Alonzo Antonucci: I would give a lot of credit to my staff, a couple of certain individuals. I’ll name them on air Michael, Izzy, Jared. Jared’s in Phoenix right now, hopefully be back in a year. Girlfriend pulled him away for a little bit. He’ll be back.
And then honestly, I’ve had really good reps and heck Reed if you’re listening right now he’s been one of them. Some people that believed and ambition. I don’t know where it comes from exactly other than my family has always been entrepreneurs. And my dad, I never felt like he was ever successful at what he did and I wanted to make sure I became successful for my own family. It was more a drive to get food on the table and I have a hard time giving up. Not that I’m necessarily stubborn. If I’m going to do it, I’m going to do it and I’m going to do it well. Right now I feel like I’m limited to doing it well and I can’t quite get things done that I could do for my, really at the end of the day, my customer experience. So it’s do as well as we can, control what you can control and that’s what I’m trying to keep in mind and be patient.
Rob Stott: Right. No, and I mean, the crazy thing to think about is that you’ve kind of, despite this and despite the periods of time that you’ve gone through is that this has all been done in what, 13 years, barely? Just about 13 years. So to go from kind of what you started out as just an idea, literally, I mean, you could say it’s an idea on a napkin with the logo and everything but now a 32,000 square foot location and selling what you’re selling. So no that, I mean, it’s the stories you’d like to see, I think in this industry and kind of the independent retail side of things and seeing what you’ve been able to accomplish.
Alonzo Antonucci: Yeah. Well, thank you. Now people always ask me, “Are you doing this so you can franchise, so you can have more stores.? Are you doing it for the money? Oh, furniture, you guys make tons of money.” It’s like, that’s bogus. You don’t have a clue what a sole proprietor has to do to survive and no I’m doing it so my kids can have a future. I’m not doing it for a franchise to only make my life that much more complicated and harder to get around. I live 30 seconds away from my store for a reason and that is so I can be with my family as much as I can but also be quick to work and not waste time.
Rob Stott: Sure. One, I got to close on one question I saw, I mentioned the “About Us” page and getting to meet all your team the about us info’s on there. Born in Portland, Maine. So born Northeast of the country and now in north central, you must, do you like the wilderness? Are you a wilderness kind of guy?
Alonzo Antonucci: Yeah. My passion is sports and hunting and fishing. Yes.
Rob Stott: There you go. So what, what brings someone from Maine, literally one corner of the country over to Montana?
Alonzo Antonucci: You need a new podcast for that. You think my story for my business…

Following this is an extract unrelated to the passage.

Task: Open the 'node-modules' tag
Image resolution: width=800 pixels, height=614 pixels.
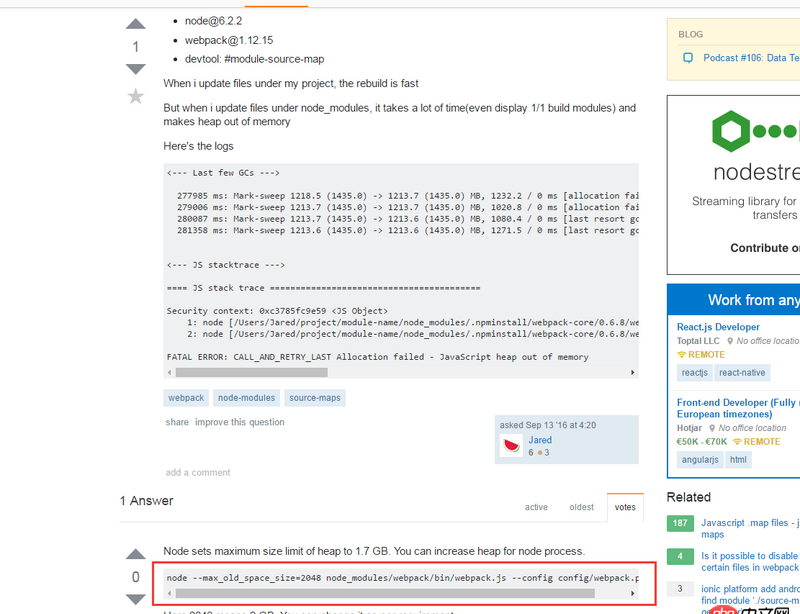Action: pyautogui.click(x=246, y=397)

Rob Stott: Maybe we’ll save for another day-
Alonzo Antonucci: Save it for another day. Simply put my parents uprooted us in school and drove us out here without ever been here before.

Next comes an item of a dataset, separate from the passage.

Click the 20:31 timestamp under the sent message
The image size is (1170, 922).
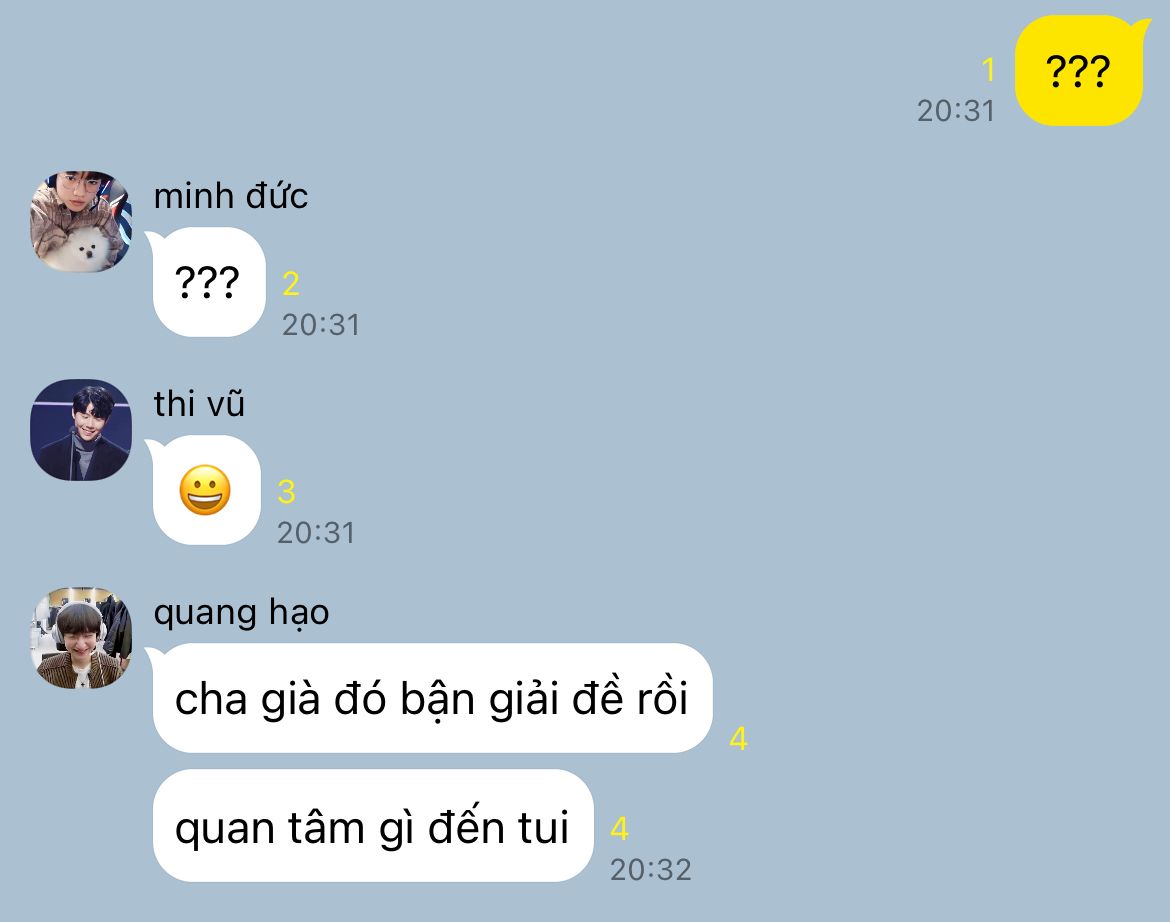(x=956, y=111)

Rob Stott: That’s crazy. No we’ll have to schedule another time. But Alonzo this has been awesome and great to learn a little bit about Bobcat and kind of what you guys are doing and easy to root for ya man. What you guys are doing is awesome and seeing the growth that you’ve had and despite again, this past year has been crazy but to face it and continue to grow during it is a testament to I think you and your team and what you got going on there.
Alonzo Antonucci: Awesome. I appreciate it. Come anytime, man.
Rob Stott: Absolutely. Hey, if I can get from Philly to Montana…I’ve never been now that I’ve spoken to two Montanans, maybe I can get out there.
Alonzo Antonucci: We’re having a barbecue every day this summer with the Traeger Grill we just got so-
Rob Stott: Oh, there you go. There you go. So no, this was awesome. Thank you.
Alonzo Antonucci: All right, man. I appreciate your time.